In this instance, Free Beacon obtained the facts in the form of the minutes of the meeting. Minutes which directly contradict Warren's account. This goes beyond questioning the veracity of her claims. They questioned, researched and then showed that her claims were untrue. And that her earlier, pre-campaign version was consistent with the records.

This is not omission. CBS is actively trying to suppress or discount revealed facts. On behalf of a favored candidate.

And it is not just CBS. All the mainstream media are in on the game of denying the facts.
To the extent the mainstream media discussed this story, it mostly expressed anger that the Free Beacon dared to question Warren’s version of events. The Washington Post’s Margaret Sullivan called it a “narrowly factual” “unfair” “smear.” Eric Lach of The New Yorker sniffed that “the Free Beacon didn’t have a scoop; it had an innuendo.” Vogue declared, “If you think Elizabeth Warren is lying, you’ve never been a woman in the workplace.” (This will be quite a surprise to Free Beacon editor-in-chief Eliana Johnson.) PolitiFact just couldn’t come up with any conclusion, other than “At the time, it was common for women to be forced out of teaching jobs after they became pregnant.”
Warren made a claim. Facts (the minutes) have been presented which show the claim to be false. The mainstream media, instead of investigating and finding other facts to contradict those of the Free Beacon or to give a context which might lend a different interpretation of what otherwise seems a straight-forward reading of the minutes, instead, simply functions as an extension of the Warren campaign by deriding the facts.

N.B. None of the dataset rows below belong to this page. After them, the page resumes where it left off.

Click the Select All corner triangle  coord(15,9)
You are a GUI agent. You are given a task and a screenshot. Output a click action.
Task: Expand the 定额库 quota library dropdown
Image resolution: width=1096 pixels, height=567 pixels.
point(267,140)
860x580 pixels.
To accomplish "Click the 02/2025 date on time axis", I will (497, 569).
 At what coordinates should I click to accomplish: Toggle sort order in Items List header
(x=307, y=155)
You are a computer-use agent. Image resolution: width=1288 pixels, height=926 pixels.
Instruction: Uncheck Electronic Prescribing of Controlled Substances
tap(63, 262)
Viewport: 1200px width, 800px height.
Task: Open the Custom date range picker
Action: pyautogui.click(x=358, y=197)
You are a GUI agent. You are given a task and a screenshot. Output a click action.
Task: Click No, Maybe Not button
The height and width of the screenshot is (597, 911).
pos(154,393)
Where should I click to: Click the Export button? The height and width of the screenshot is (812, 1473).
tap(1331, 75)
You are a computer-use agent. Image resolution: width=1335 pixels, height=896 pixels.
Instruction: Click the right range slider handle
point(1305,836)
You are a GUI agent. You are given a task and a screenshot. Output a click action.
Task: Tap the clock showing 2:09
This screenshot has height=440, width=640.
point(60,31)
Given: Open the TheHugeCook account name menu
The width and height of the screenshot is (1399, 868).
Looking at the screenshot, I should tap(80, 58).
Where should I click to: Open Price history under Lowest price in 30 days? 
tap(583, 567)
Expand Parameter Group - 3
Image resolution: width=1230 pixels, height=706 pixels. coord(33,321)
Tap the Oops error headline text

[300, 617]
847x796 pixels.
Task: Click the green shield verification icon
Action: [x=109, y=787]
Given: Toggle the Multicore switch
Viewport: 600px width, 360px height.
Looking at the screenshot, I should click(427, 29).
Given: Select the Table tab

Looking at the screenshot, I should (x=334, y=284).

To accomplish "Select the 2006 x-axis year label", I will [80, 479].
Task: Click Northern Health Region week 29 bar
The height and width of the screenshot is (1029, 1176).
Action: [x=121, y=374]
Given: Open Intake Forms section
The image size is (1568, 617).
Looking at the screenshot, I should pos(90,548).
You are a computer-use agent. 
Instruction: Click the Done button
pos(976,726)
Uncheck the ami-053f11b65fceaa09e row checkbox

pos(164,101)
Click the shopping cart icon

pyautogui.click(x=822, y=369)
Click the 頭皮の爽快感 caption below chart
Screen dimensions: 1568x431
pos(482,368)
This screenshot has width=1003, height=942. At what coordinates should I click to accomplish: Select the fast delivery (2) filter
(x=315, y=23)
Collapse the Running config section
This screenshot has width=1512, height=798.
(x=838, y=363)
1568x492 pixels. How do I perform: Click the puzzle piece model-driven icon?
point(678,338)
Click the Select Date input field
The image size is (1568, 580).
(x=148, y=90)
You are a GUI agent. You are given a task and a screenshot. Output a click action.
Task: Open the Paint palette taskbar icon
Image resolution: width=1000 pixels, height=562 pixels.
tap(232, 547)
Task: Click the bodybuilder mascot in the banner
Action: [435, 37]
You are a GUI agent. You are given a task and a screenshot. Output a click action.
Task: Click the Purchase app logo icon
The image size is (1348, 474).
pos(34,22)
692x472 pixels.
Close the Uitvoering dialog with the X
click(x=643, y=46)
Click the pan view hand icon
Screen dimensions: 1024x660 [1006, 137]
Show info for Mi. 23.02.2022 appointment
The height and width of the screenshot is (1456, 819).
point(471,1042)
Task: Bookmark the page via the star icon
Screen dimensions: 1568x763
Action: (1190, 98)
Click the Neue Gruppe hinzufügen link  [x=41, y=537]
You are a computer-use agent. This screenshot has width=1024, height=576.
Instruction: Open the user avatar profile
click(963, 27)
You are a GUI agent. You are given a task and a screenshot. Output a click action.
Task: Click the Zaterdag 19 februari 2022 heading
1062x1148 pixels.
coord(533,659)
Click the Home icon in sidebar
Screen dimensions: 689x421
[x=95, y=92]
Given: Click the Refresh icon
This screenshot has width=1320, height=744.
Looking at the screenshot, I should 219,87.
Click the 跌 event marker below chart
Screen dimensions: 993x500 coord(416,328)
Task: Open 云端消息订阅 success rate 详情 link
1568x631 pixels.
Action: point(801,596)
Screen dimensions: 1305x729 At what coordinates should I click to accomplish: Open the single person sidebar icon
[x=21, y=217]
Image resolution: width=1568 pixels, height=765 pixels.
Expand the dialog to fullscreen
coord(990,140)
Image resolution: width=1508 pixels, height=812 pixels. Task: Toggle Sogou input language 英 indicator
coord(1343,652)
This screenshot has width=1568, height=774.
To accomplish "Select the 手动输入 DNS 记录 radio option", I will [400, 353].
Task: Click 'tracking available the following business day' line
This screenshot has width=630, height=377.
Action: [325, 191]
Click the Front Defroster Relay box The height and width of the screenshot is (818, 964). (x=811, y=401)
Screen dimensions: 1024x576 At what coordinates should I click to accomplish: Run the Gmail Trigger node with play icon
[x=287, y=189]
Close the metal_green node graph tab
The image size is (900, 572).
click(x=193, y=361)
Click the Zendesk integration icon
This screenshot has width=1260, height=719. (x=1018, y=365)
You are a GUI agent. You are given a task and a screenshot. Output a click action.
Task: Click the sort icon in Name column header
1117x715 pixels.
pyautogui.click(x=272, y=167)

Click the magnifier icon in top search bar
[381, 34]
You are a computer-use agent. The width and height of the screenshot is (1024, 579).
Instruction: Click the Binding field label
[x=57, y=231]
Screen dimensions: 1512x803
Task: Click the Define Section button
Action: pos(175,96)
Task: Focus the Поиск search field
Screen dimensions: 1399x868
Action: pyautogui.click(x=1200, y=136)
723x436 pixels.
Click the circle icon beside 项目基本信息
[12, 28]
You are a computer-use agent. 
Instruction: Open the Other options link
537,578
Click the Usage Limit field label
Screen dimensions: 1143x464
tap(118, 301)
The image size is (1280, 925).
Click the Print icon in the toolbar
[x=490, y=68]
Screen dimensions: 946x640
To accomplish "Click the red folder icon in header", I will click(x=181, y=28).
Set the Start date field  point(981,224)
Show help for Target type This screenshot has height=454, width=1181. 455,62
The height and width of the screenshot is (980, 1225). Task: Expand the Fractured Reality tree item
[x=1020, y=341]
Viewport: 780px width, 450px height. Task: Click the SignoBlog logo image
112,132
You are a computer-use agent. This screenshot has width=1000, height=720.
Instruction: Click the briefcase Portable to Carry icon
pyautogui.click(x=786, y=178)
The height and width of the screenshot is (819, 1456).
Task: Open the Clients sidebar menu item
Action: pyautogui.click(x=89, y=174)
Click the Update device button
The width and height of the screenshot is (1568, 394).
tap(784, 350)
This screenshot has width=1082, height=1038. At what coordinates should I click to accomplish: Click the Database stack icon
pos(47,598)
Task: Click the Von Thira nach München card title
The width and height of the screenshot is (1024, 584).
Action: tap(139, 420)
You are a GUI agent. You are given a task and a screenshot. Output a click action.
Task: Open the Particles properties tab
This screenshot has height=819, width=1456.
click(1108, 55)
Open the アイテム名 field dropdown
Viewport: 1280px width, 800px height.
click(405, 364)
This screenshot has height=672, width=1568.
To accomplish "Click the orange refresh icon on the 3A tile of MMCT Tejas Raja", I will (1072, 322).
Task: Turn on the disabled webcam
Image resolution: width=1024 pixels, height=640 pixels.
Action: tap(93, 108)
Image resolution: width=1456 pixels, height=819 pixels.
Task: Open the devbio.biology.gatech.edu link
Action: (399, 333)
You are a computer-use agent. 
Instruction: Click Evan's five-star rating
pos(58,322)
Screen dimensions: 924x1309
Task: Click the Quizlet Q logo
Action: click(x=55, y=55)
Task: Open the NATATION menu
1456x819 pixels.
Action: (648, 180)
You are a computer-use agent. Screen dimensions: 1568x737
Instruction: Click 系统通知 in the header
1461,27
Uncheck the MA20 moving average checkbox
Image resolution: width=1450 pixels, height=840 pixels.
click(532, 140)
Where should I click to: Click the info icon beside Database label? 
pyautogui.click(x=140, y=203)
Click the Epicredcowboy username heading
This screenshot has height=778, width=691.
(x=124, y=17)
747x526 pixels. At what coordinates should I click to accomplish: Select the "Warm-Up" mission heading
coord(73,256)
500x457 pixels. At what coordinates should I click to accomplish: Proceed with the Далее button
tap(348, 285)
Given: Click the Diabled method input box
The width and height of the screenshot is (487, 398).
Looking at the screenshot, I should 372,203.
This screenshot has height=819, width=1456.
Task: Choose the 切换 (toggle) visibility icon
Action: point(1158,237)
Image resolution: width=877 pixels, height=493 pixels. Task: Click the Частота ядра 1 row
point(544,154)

For example, perhaps in that time period, it was a pro forma offer of a second-year contract. Perhaps "her resignation was “accepted with regret”" was a euphemism. I suspect that is unlikely but it is at least a conceivable hypothesis.

But they don't do that work of researching the alternative hypothesis. They don't present new facts. They simply deny the available plain facts.

Which seems an abandonment of the basics of the journalistic profession. At this point they are just opinion and advocacy bloggers with a bigger (but shrinking) distribution from the days when they were real newspapers and news organizations.

As I say, politicians lie. Mainstream media spin. But when spinning transforms into partisan denial of black letter evidence, it seems to me an important line has been crossed.